Biyaadhoo or Biyadhoo is a circular ten-acre resort-island in South Malé Atoll in the administrative division Kaafu Atoll of the Maldives. The island is located 18 miles (28.9 km) south of Malé International Airport. It is located 0.62 miles from the island of Makunufushi, and only 330 yards from another resort-island, Villivaru. Both Biyaadhoo- and Villivaru islands are owned and managed by the Taj group from India. It is mostly made up by the Biyadhoo Island Resort, but remains a densely vegetated and forested island. The rich soil allows the cultivation of various fruits and vegetables, e.g. numerous coconut-, banana-, and mango trees grow on the island. Experts here have also been employed in growing vegetables hydroponically, some of the vegetables grown on the island includes tomatoes, cabbage, and cucumbers used by the resort in preparation of various buffets. There is one resort, a restaurant, spa, and one bar located on the island, all which are parts of the resort. There is also evening entertainment for guests several times aweek.

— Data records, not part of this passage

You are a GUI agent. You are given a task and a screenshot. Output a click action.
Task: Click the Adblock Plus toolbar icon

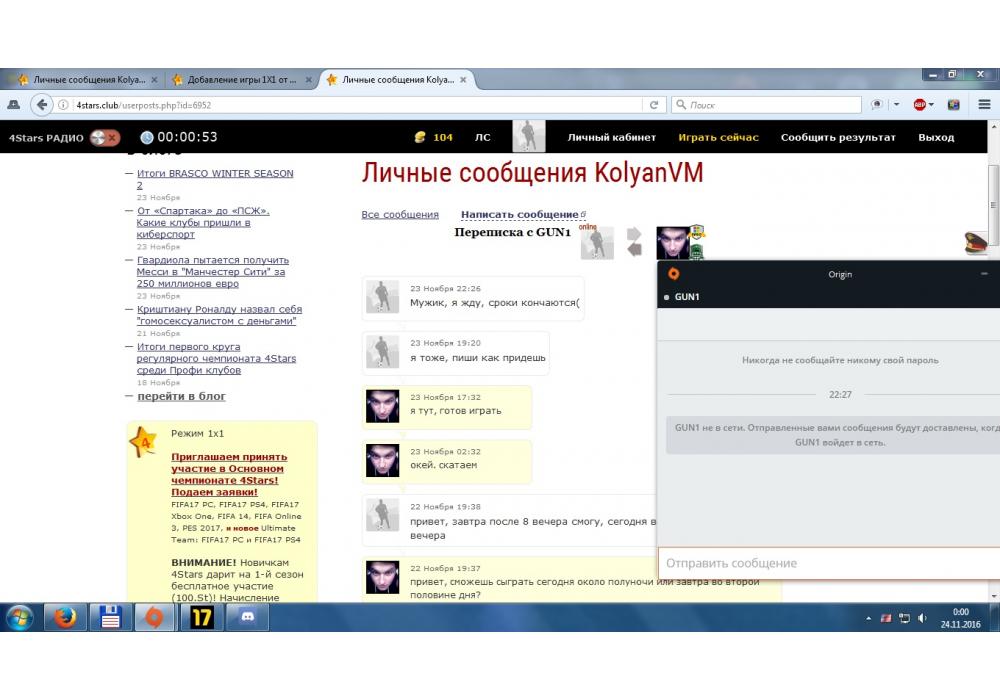pyautogui.click(x=919, y=105)
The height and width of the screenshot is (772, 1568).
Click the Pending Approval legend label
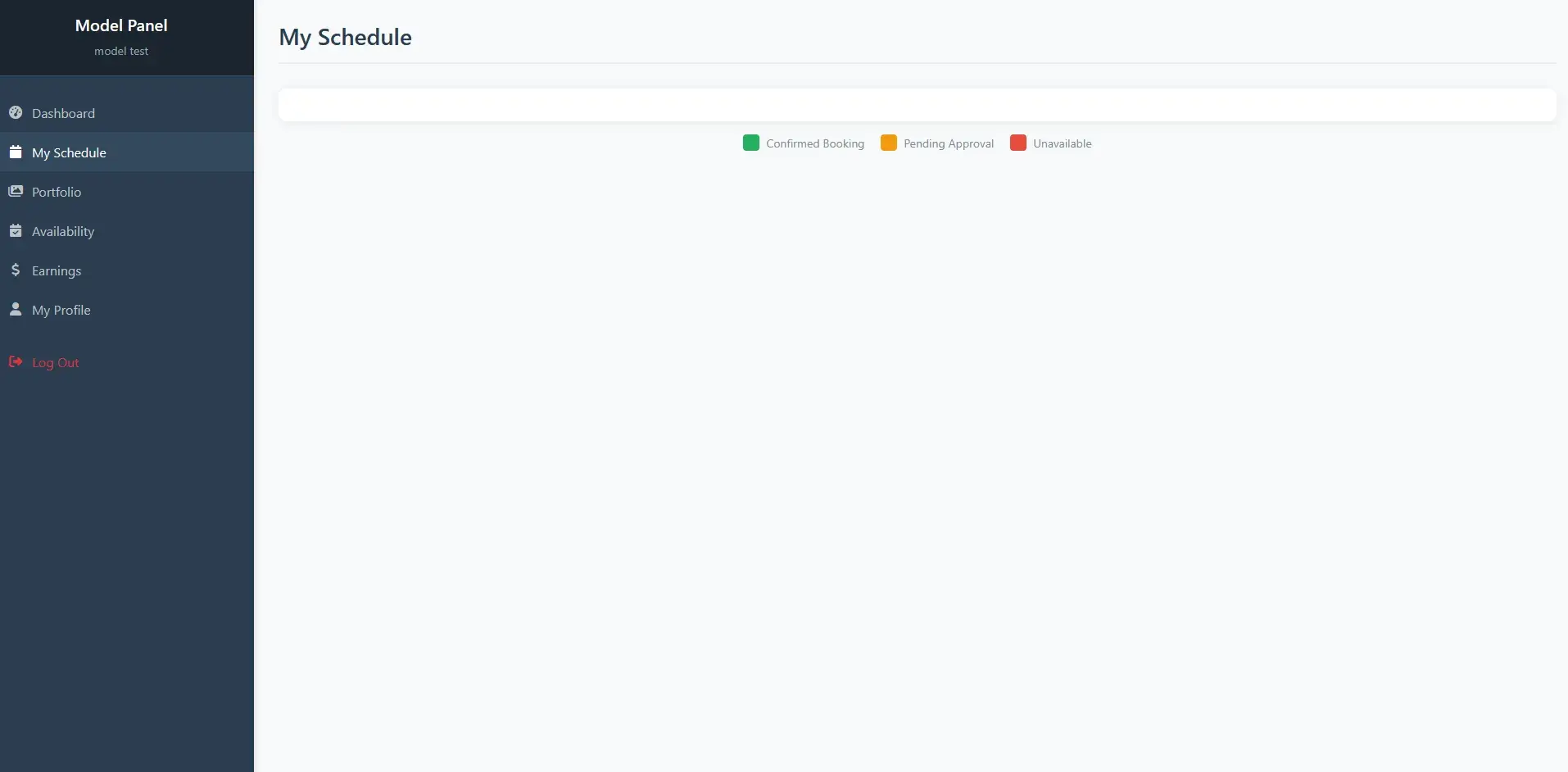(949, 143)

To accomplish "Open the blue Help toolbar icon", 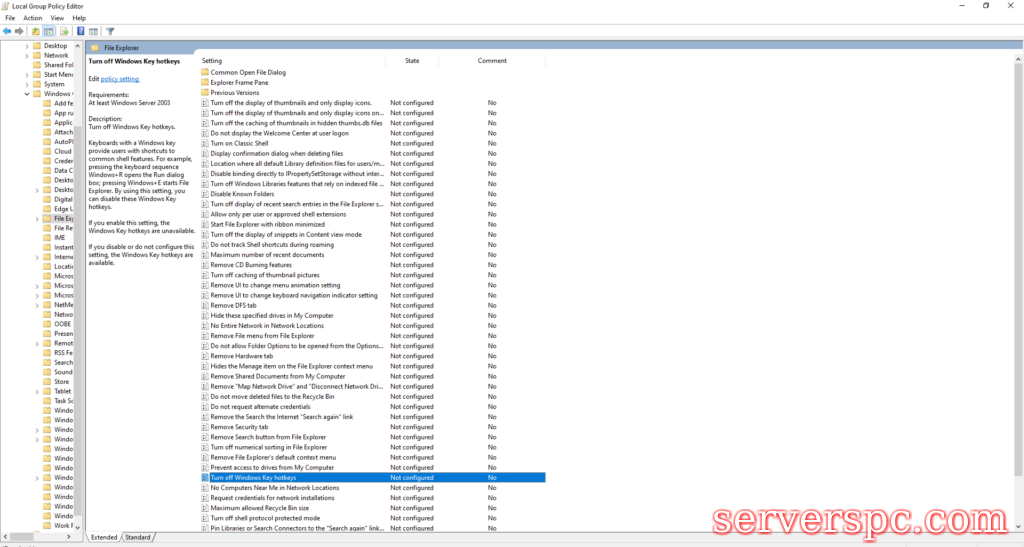I will pos(80,31).
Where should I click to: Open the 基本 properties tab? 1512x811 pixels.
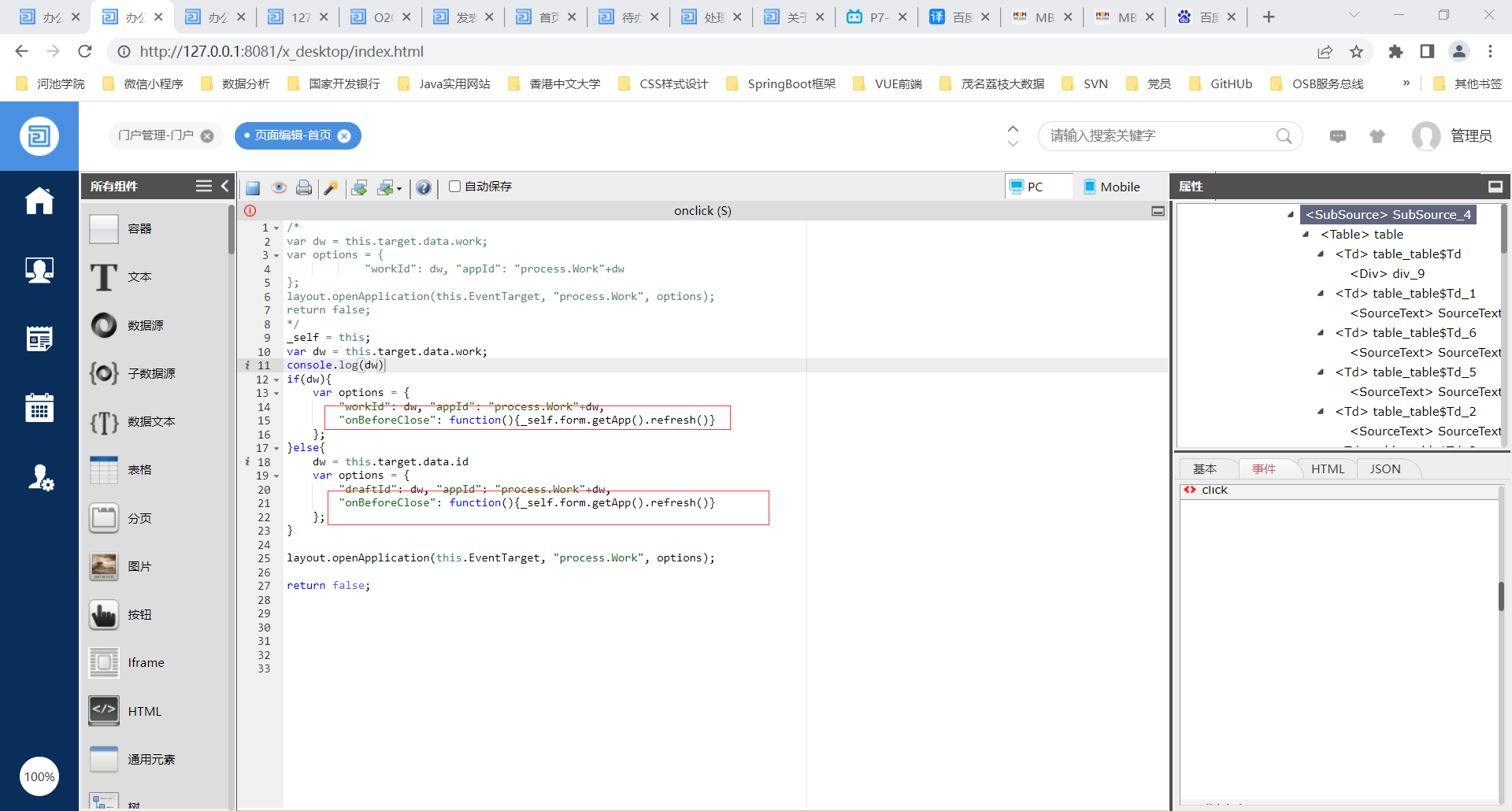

The island of Biyadhoo is oftentimes referred to as a scuba-diving island, and its situation in South Malé Atoll gives access to many famous diving sites in the Maldives. The scuba-diving in the area is famous for sites such as Kandooma Thila, known for its dense schools of fish species, Kandooma Caves, which is famous for its soft corals, and the Protected Marine Area of Guraidhoo Kandu, which is a broad, fast channel. The Nautico Watersports Center runs the scuba-diving on both Villvaru- and Biyadhoo islands. It is close to shore all the way around, with an abundance of coral growth inside its lagoon as well as down the drop-off. Other water sport activities on the island includes snorkeling, windsurfing, catamaran sailing, and canoe paddling.